All of us have memories of being forced to drink milk as kids. Milk occupies the prime place of importance in most Indian kitchens, and is considered to be the panacea for a lot of health problems. Yet, milk has also been getting a lot of bad press, with controversial links to heart disease, obesity and even cancer. We speak to a few leading nutritionists to sift fact from fiction.
1. Milk is a complete food.
Milk is a high-nutrient food — it provides us with protein, calcium, vitamins A, B12, and riboflavin, and minerals such as potassium, phosphorus, magnesium and zinc. Yet, it lacks two vital nutrients — vitamin C and iron. Substituting food with milk in the long term can lead to anaemia and iron deficiency. Often, if a child misses a meal, parents think that milk is a substitute. In the long term, these children can have anemia. Due to lack of calories, the child is not able to grow. Milk can be a part of a proper balanced meal but thinking that you will be getting all the nutrients from it is not true.
2. It’s okay to have a glass of milk in the morning instead of breakfast.

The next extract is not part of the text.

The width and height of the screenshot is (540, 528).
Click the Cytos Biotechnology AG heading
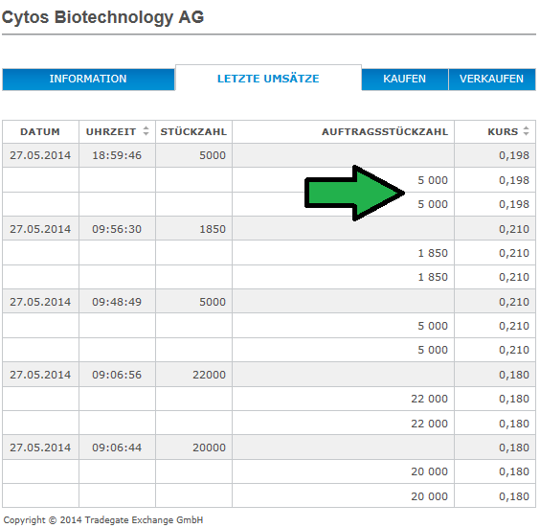click(x=102, y=17)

Being the first meal of the day, your breakfast should have a mix of carbohydrates, proteins and fruits. About 40 percent of the breakfast should be in the form of carbohydrates, 25-30 percent should be proteins and the rest in the form of fruits. Milk in itself is not bad but taking only milk for breakfast won’t be a good start to the day. While milk is a good source of protein, our brains also require a supply of glucose in the morning after fasting for 8-10 hours in the night. That can only happen with a proper breakfast.
3. Milk is the best source of calcium.
While milk is a good source of calcium, it is neither the only source of calcium nor the best. Some foods which are better sources of calcium include white sesame seeds (til), ragi, rajma and soyabean. For instance, white sesame seeds have 1,300-1,400 mg of calcium per 100 grams, as compared to just 280-300 mg per 100 ml of milk. Moreover, it is important to have a good level of vitamin D in your system for the calcium to be properly absorbed.
4. Everyone, irrespective of their age, should drink milk.
After the age of 12, milk should be an optional not mandatory item. Even as a food group, milk does not compete as well with nuts and sesame seeds. For instance, while nuts are a purer form of protein than milk, sesame seeds and ragi flour are better sources of calcium.
In the cities, due to the use antibiotics, pesticides and stress, we don’t have healthy guts and immune systems. If milk causes inflammation in the gut, it can prevent the absorption of calcium.
5. Milk makes your bones stronger.
Milk’s role in promoting bone health among adults is still debatable. In fact, high-dairy eating nations such as the US have much higher rates of osteoporosis as compared to countries that don’t consume a lot of milk, such as Japan, Thailand and other east Asian nations. Drinking milk also does not offer any additional protection against fractures. Moreover, lactose intolerance or an allergy to milk protein may prevent the absorption of calcium.